* _Problem to solve_: Send back the line that contains "Open the browser zoom magnifier icon" and all lines following it through the end of the data below, exactly, omitting pictures.

Stored data:
= Beginning of Section =

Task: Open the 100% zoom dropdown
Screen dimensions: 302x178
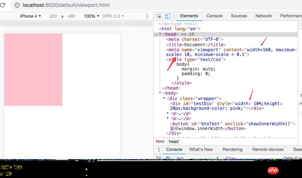Action: (91, 17)

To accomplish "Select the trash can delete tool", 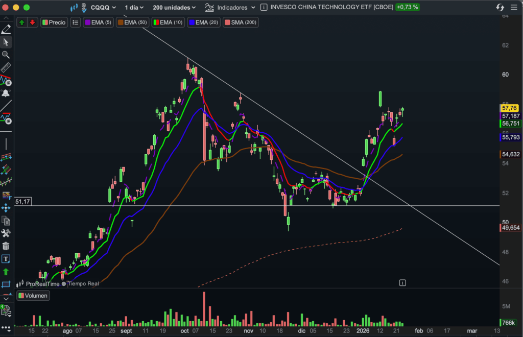I will (x=6, y=246).
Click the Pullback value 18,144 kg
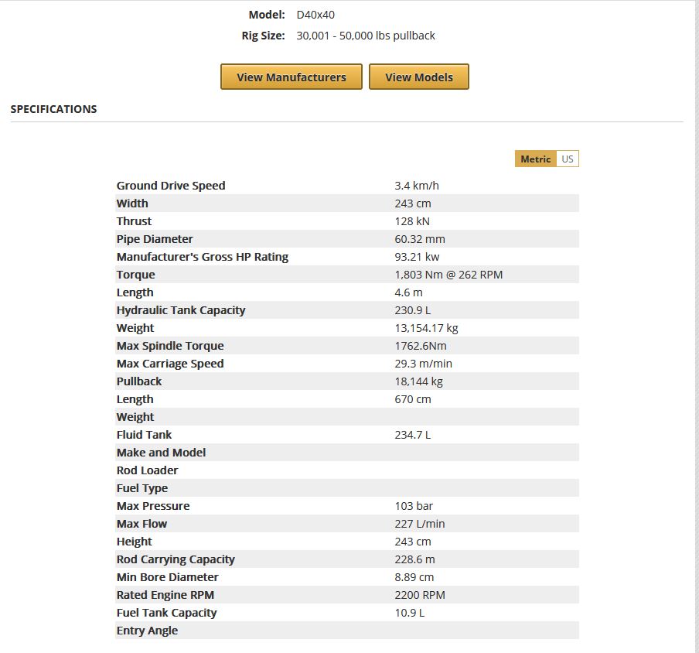699x653 pixels. tap(418, 381)
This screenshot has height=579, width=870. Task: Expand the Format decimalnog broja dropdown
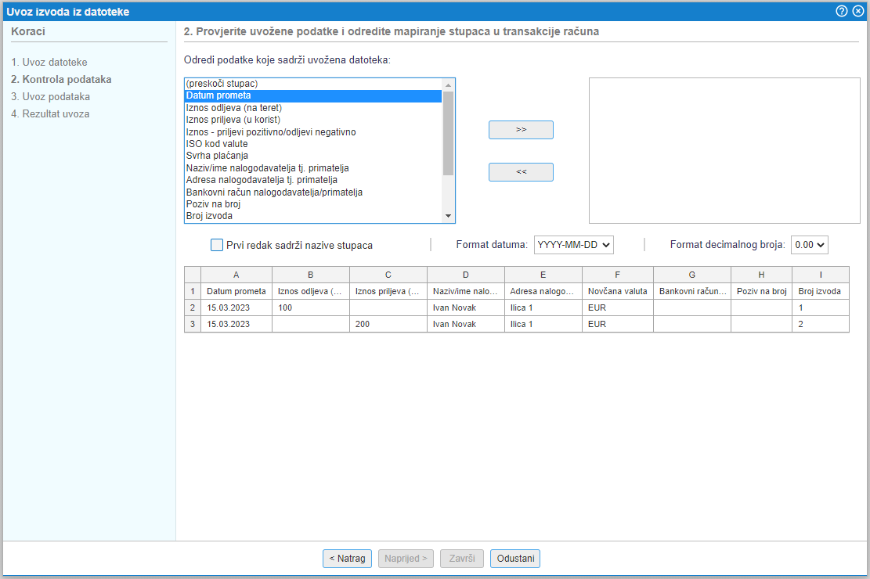pos(809,245)
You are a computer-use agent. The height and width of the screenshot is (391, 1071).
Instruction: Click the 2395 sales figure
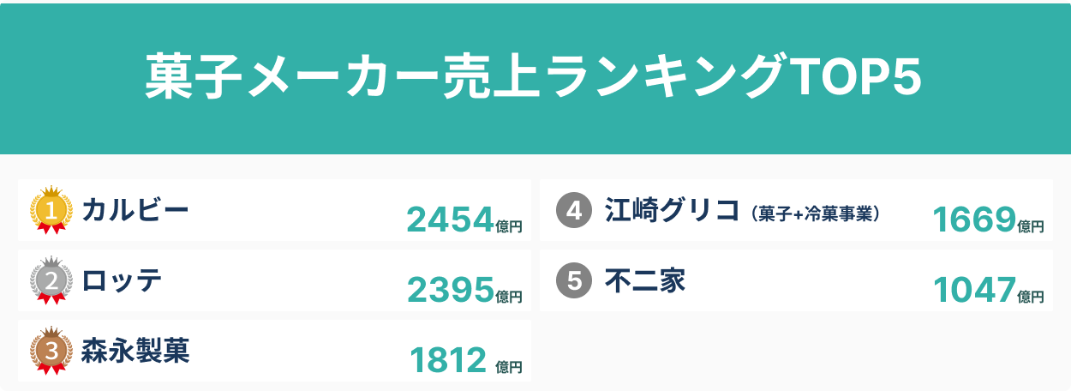click(451, 291)
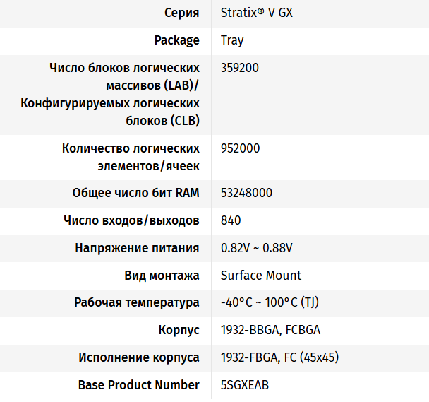Click the Число блоков логических массивов label
429x402 pixels.
coord(124,95)
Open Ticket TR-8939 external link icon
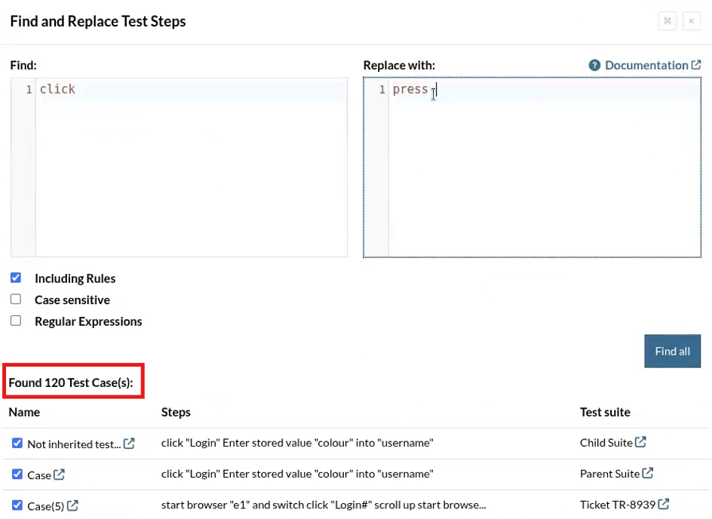This screenshot has height=519, width=712. pyautogui.click(x=664, y=505)
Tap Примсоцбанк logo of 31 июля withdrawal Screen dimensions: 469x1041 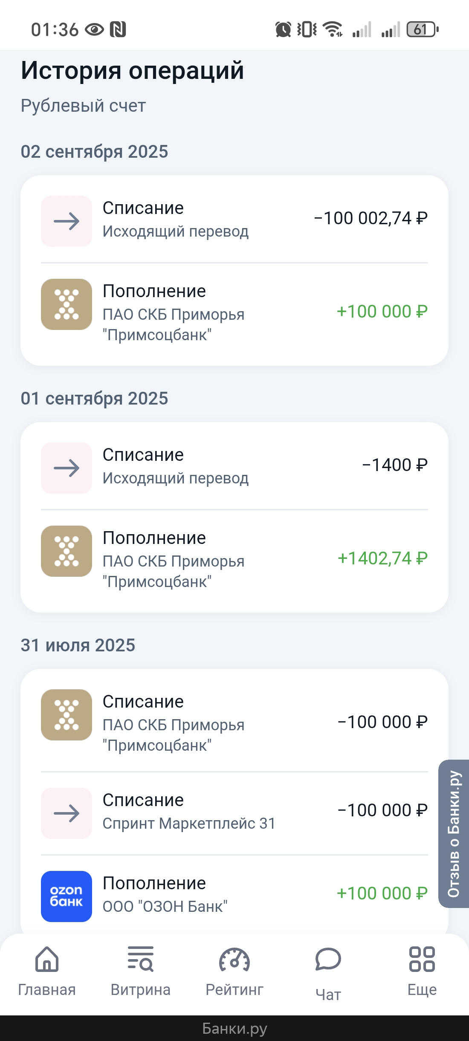point(67,715)
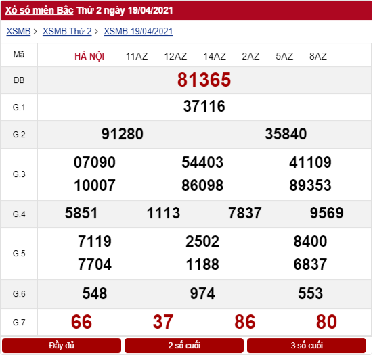Image resolution: width=373 pixels, height=355 pixels.
Task: Select the G.2 number 91280
Action: click(123, 134)

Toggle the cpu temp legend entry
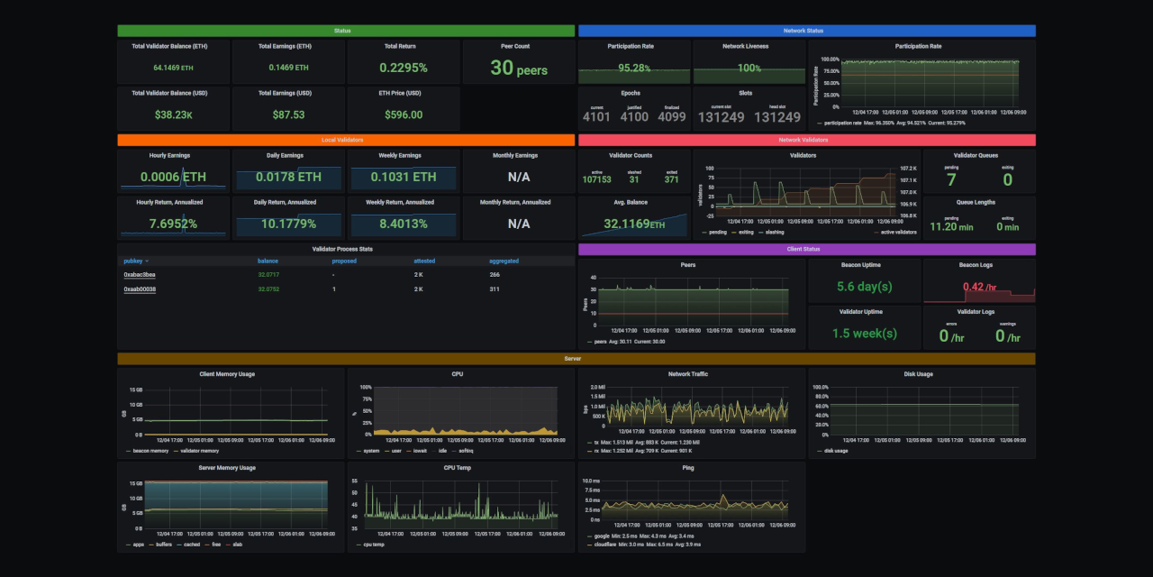tap(372, 545)
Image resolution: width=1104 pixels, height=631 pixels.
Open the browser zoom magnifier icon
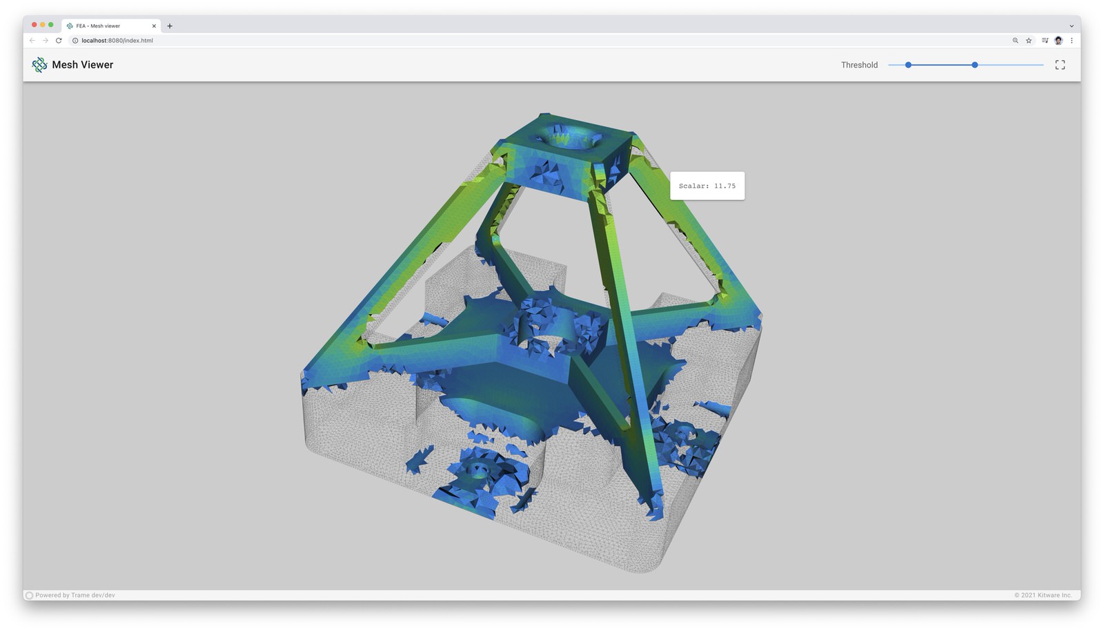tap(1015, 41)
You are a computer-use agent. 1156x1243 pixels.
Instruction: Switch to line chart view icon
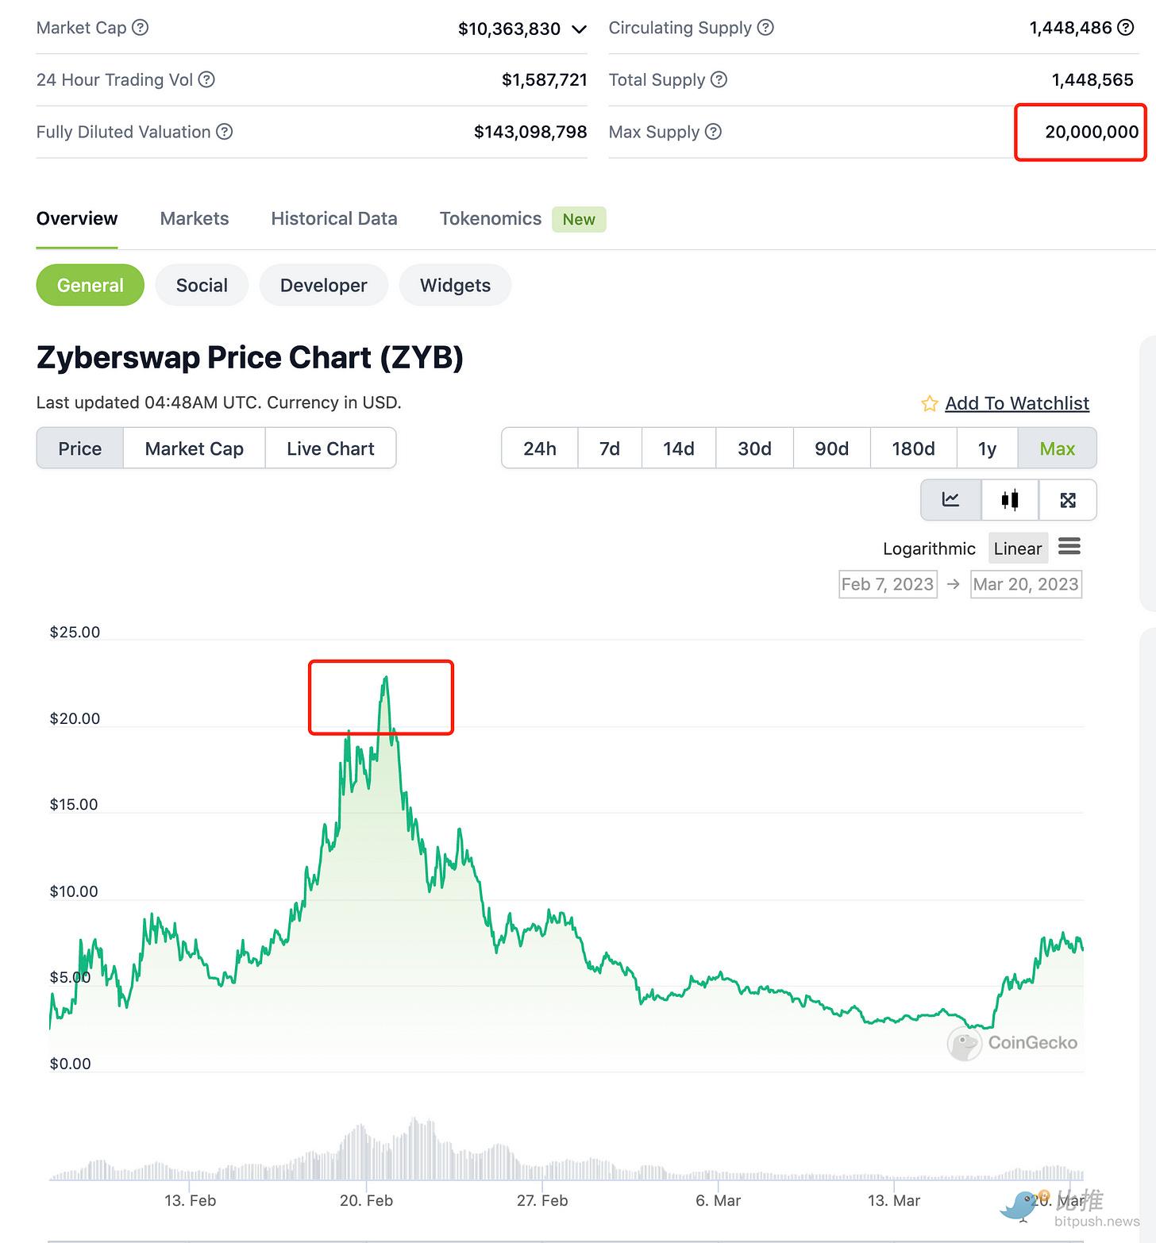click(950, 500)
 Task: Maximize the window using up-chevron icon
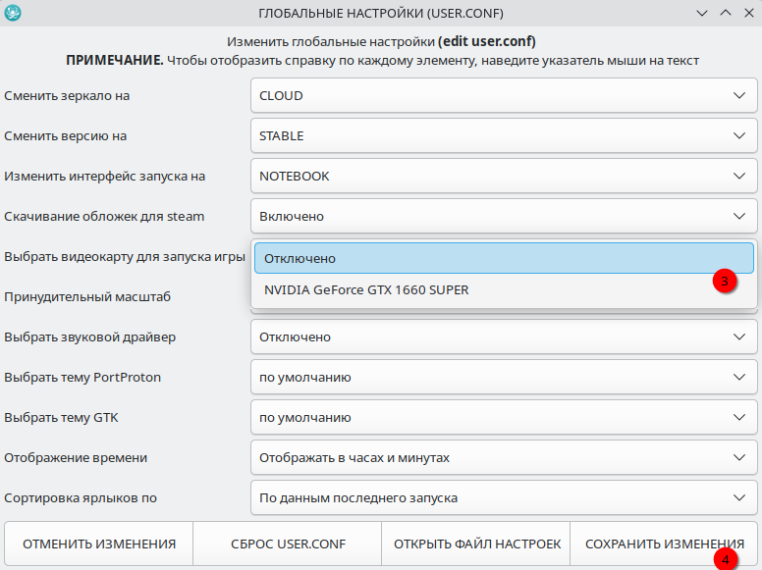(x=726, y=13)
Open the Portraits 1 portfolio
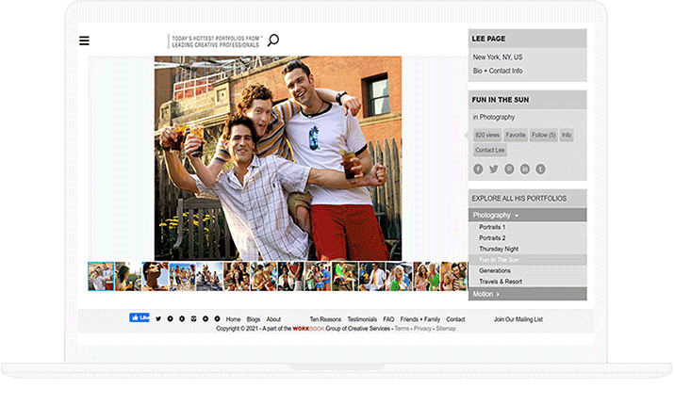 tap(492, 228)

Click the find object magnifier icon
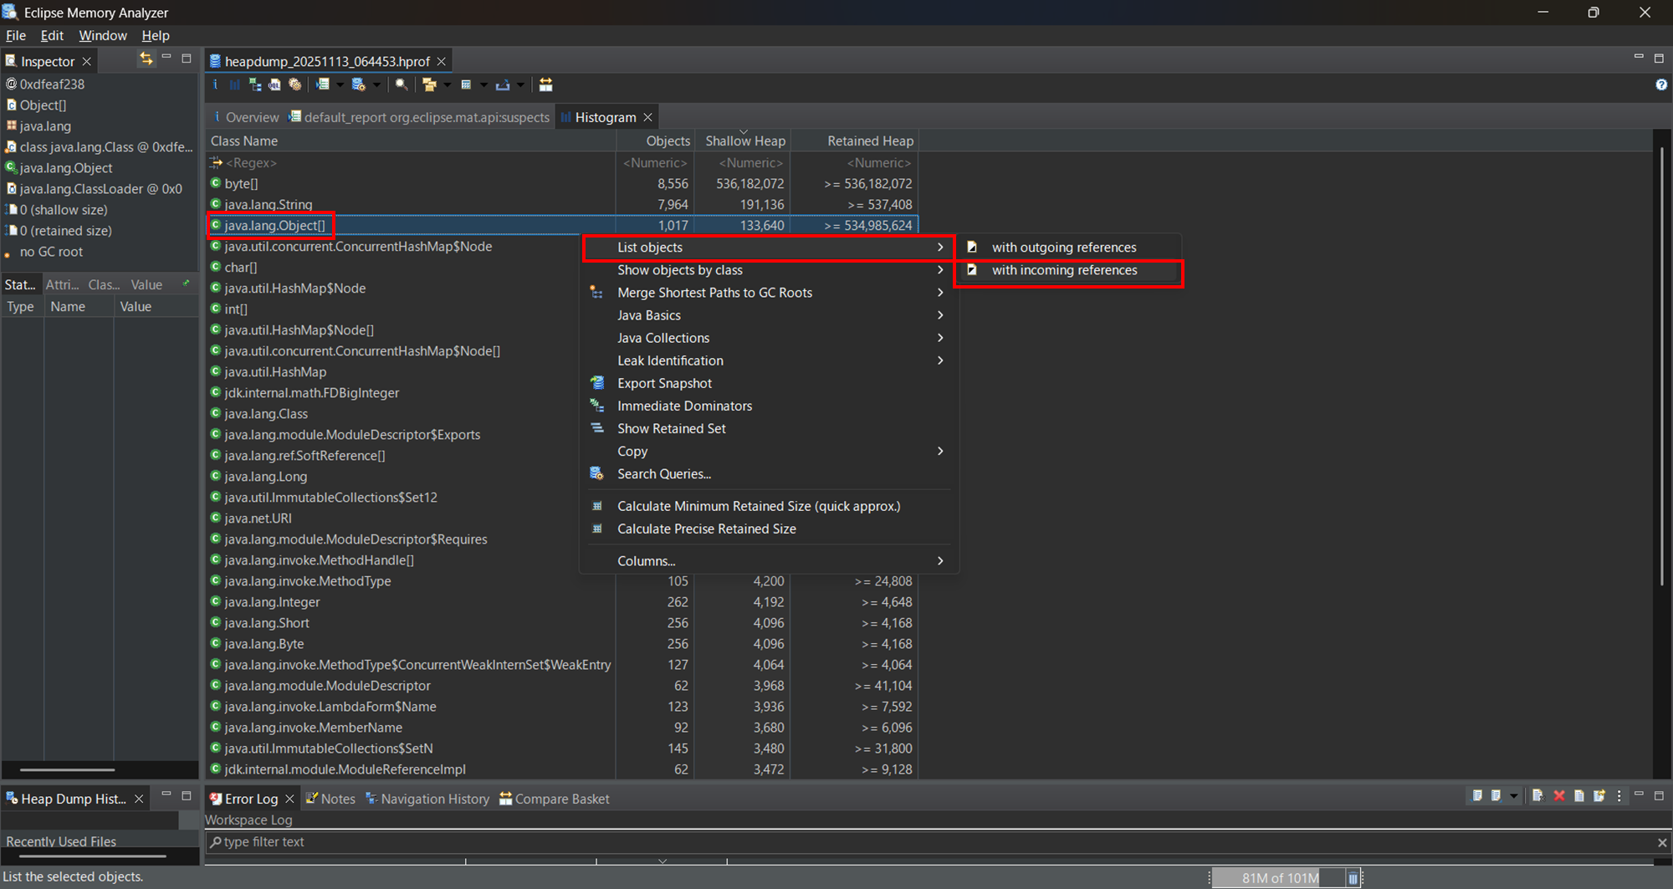pos(402,84)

= End of Section =

* _Your solution_:
Open the browser zoom magnifier icon
tap(1015, 41)
You are a computer-use agent. 1156x1243 pixels.
Instruction: Switch to line chart view icon
click(950, 500)
 Task: Maximize the window using up-chevron icon
(x=726, y=13)
Open the Portraits 1 portfolio
 tap(492, 228)

Click the find object magnifier icon
pos(402,84)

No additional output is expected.